Hell yes, do it. Why WOULDN'T you?


----------



## Scannerguard (Jan 26, 2010)

Hope,

Sounds crazy, but I only want good relations with this unreasonable woman. If it meant good relations, I'd keep paying the child support.

(yeah, crazy, but true)

Most men (and this is why I posted it in the Men's Lounge) just want to go our way and be done with it when we divorce. 

I am not trying to gold-dig or convert my marriage into a 15 year annuity as long as the kids are young.

Most women I find just the opposite. . .given the chance, they'll go for the jugular - she's fighting over school lunches for crying out loud when she's making upper 5 figures or now perhaps mid 6 figures.

I'm sorry, but my own life experiences have proven this prejudice to be true for the most part.

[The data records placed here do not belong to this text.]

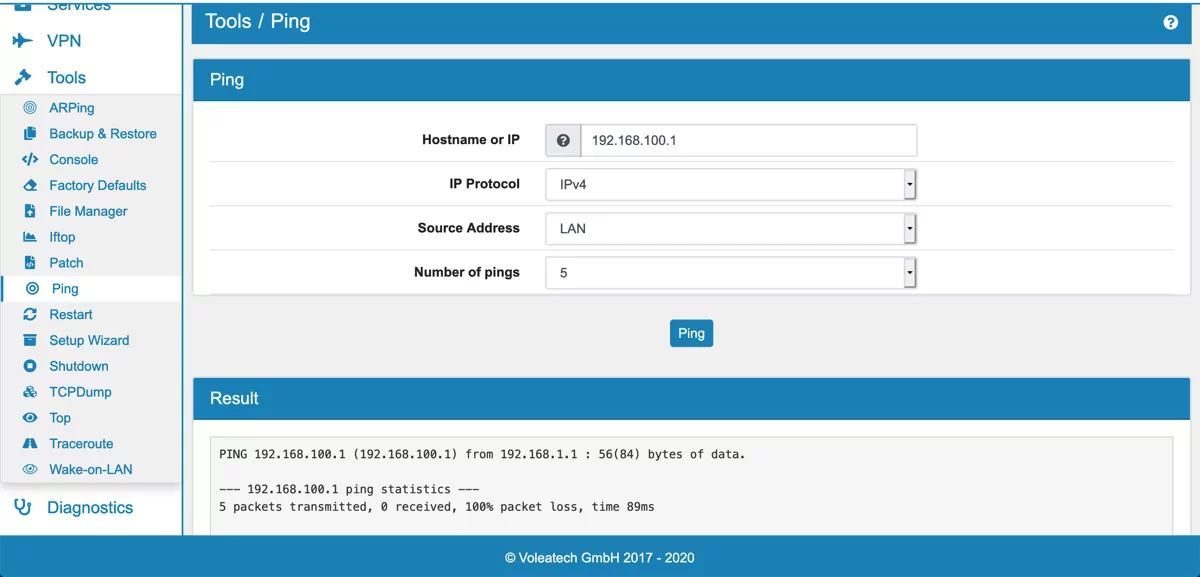Click the Backup & Restore copy icon
Image resolution: width=1200 pixels, height=577 pixels.
(x=30, y=134)
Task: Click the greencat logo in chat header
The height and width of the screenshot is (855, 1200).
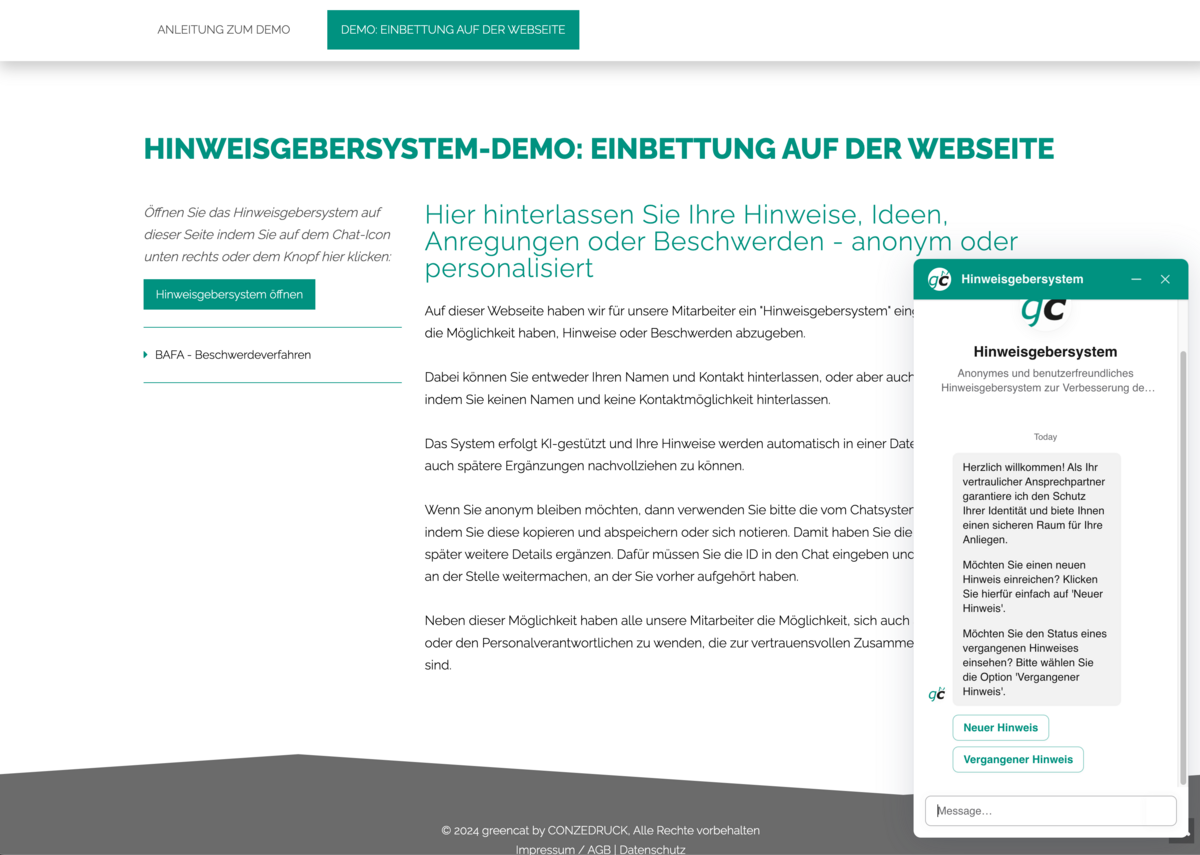Action: (x=939, y=279)
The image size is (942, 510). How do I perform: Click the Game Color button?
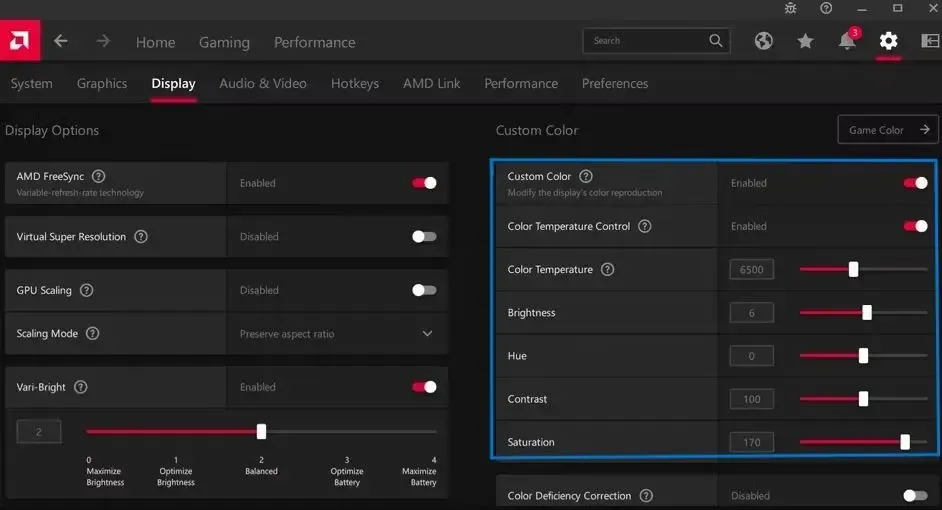(x=887, y=130)
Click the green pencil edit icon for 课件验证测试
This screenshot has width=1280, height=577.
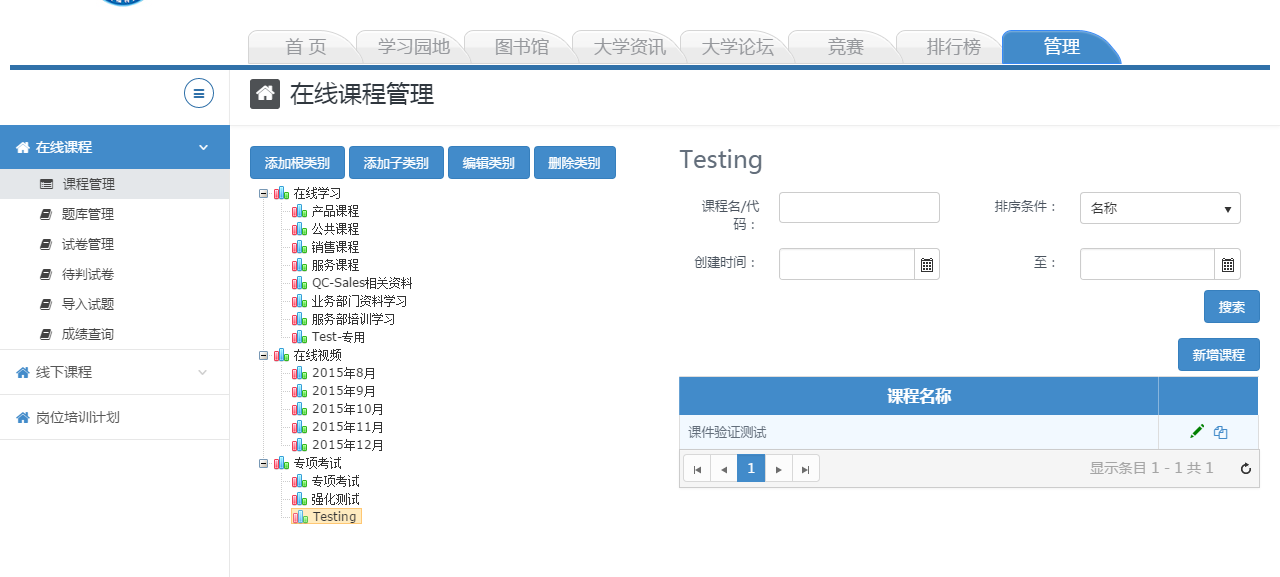(1197, 431)
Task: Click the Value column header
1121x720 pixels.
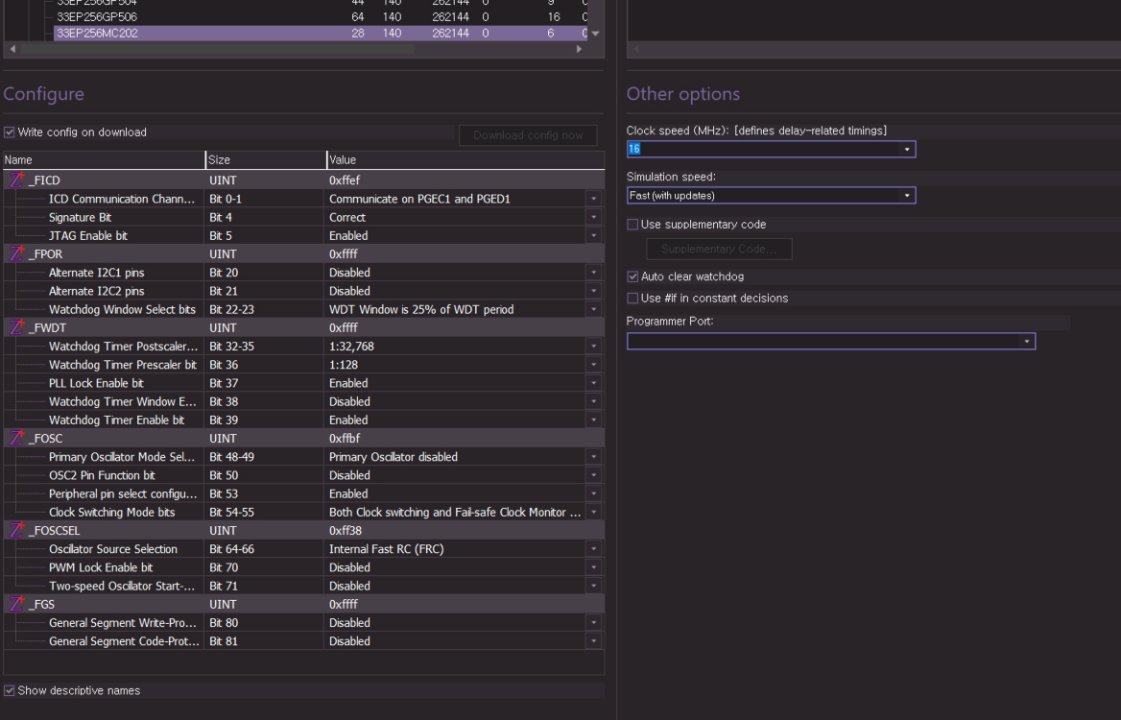Action: (x=465, y=160)
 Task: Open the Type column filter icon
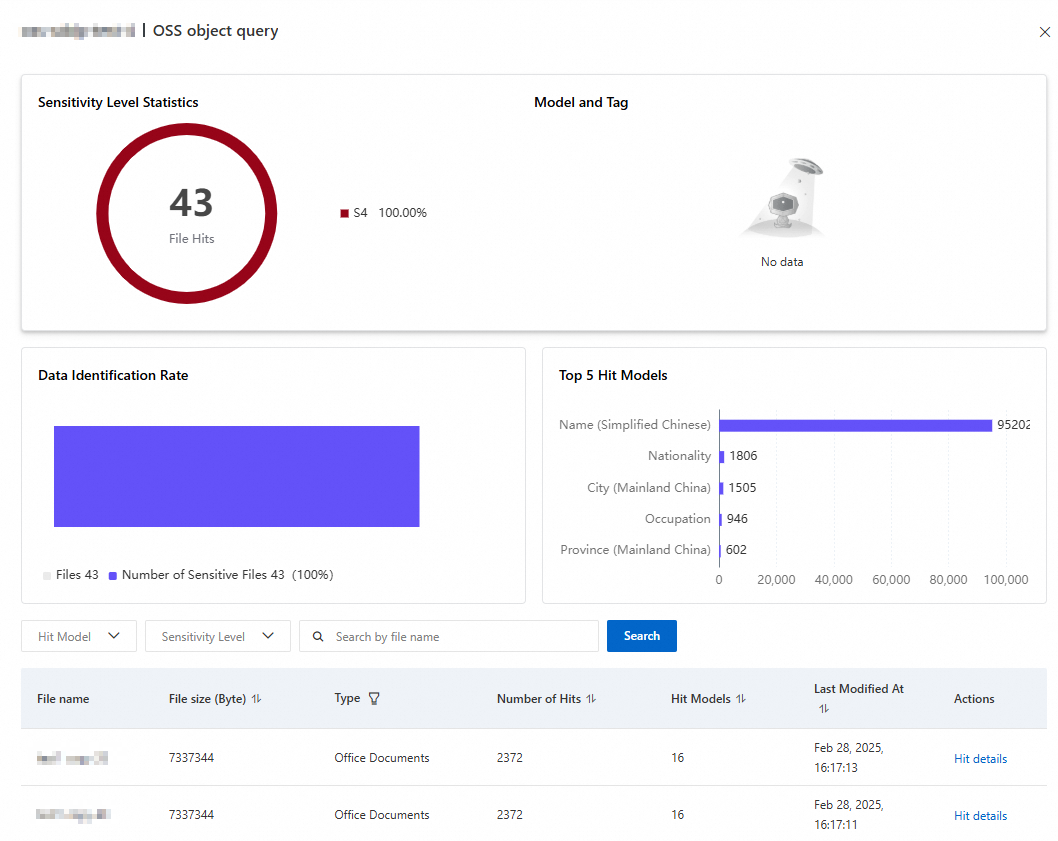tap(374, 699)
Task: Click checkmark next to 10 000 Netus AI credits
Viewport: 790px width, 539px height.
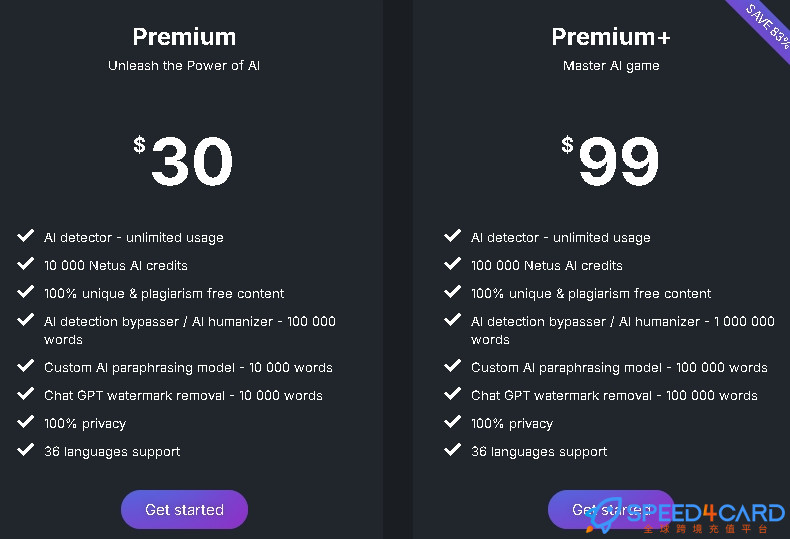Action: (26, 264)
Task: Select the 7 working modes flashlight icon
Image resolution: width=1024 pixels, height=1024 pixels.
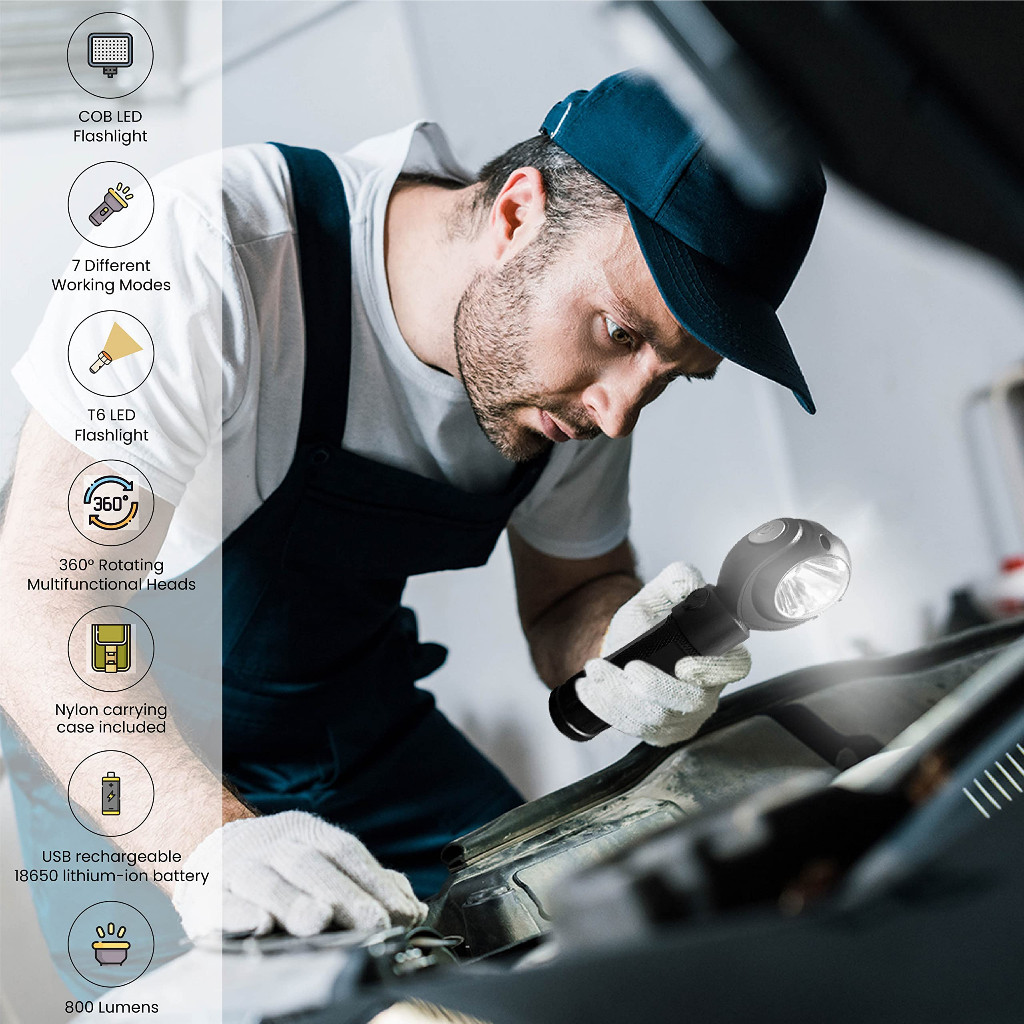Action: tap(110, 204)
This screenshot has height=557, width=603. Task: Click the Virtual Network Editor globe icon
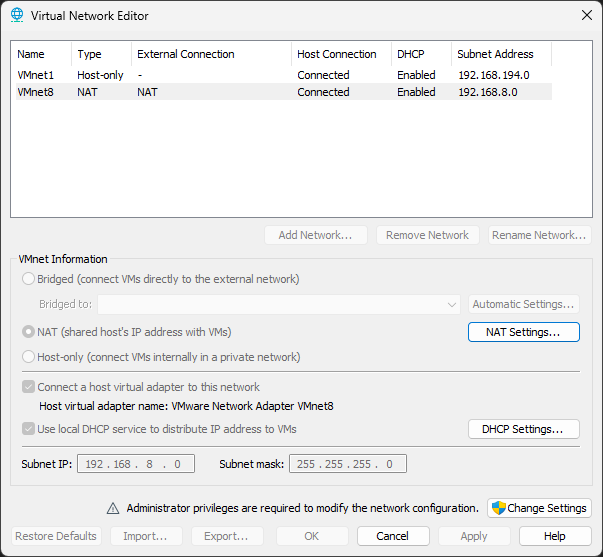pyautogui.click(x=17, y=15)
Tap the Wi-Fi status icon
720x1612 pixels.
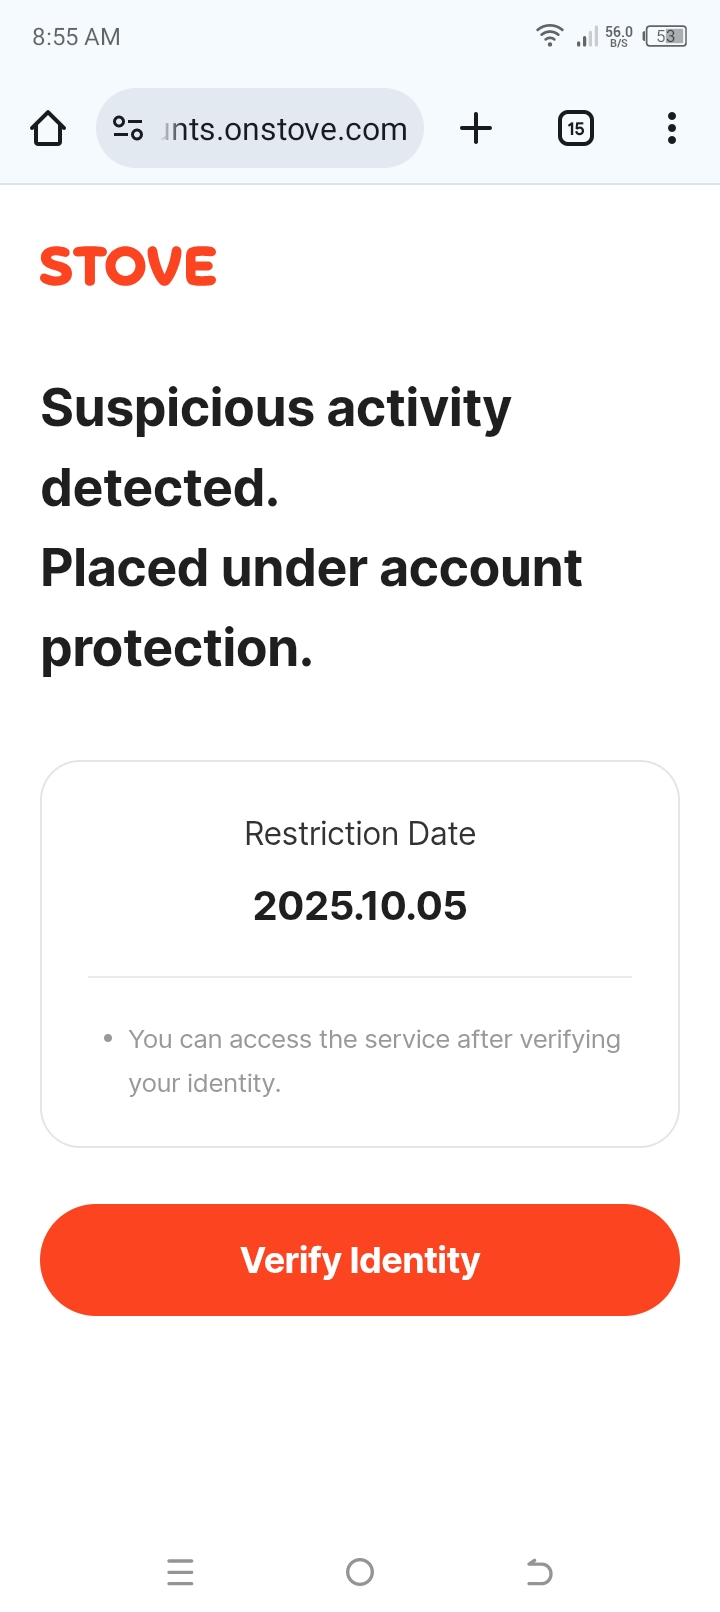[549, 36]
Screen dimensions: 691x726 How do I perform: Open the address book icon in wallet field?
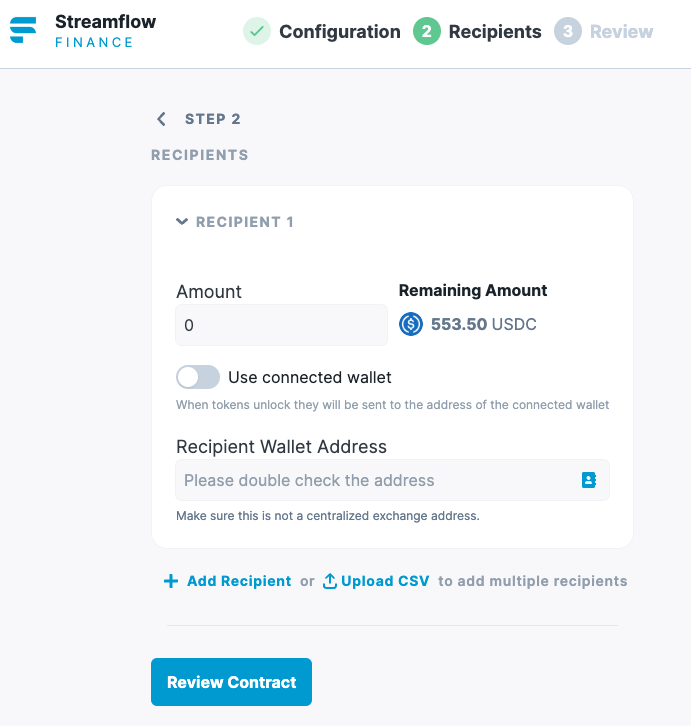[x=589, y=480]
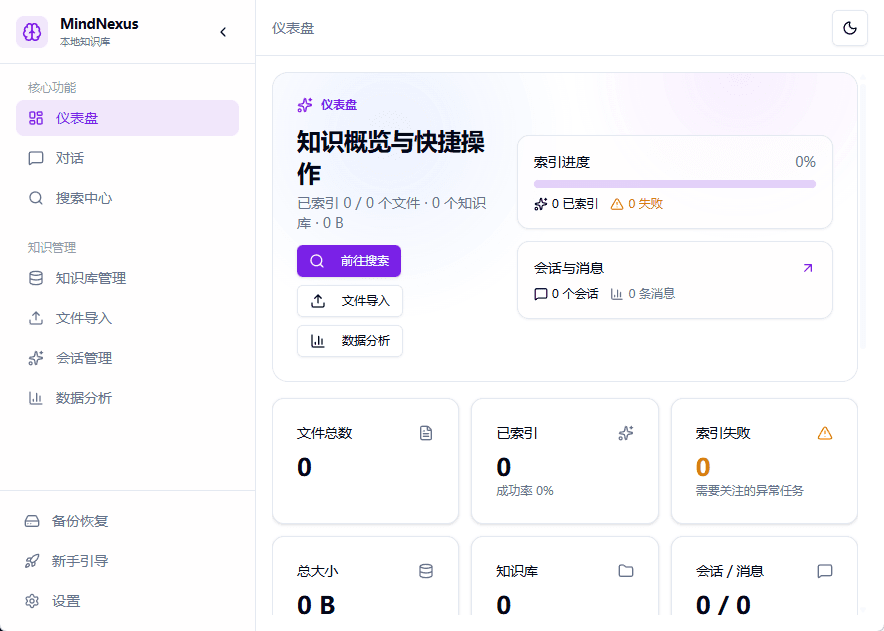884x631 pixels.
Task: Open 设置 via the gear icon
Action: point(32,601)
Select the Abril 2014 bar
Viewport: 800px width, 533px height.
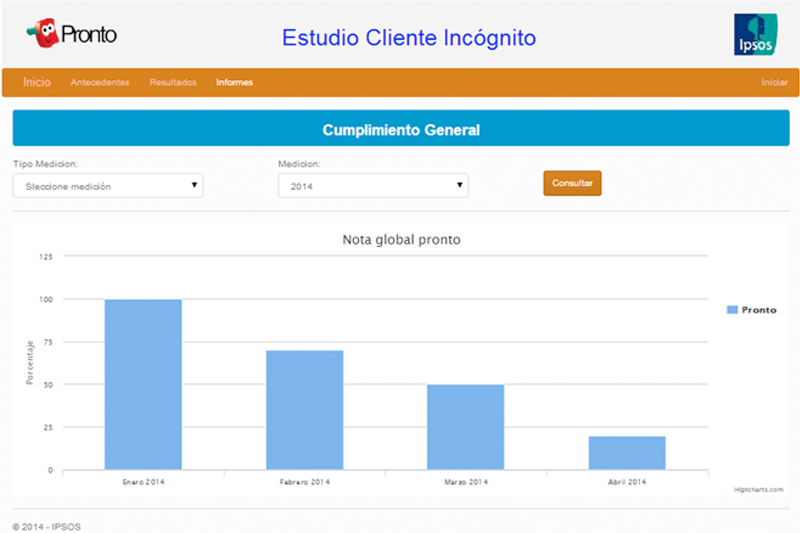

I guess it's my own dysfunction. . .I keep thinking if I be nice and play nice, she'll be nice, but everything for the last 15 years and especially the last 2 years has proven that to be untrue about her.

Maybe I can call her employer and ask what "pay grade" her position is to extrapolate what she makes in a range and see if this is even true or something my 9 year old was talking out his butt. (as 9 year olds often do).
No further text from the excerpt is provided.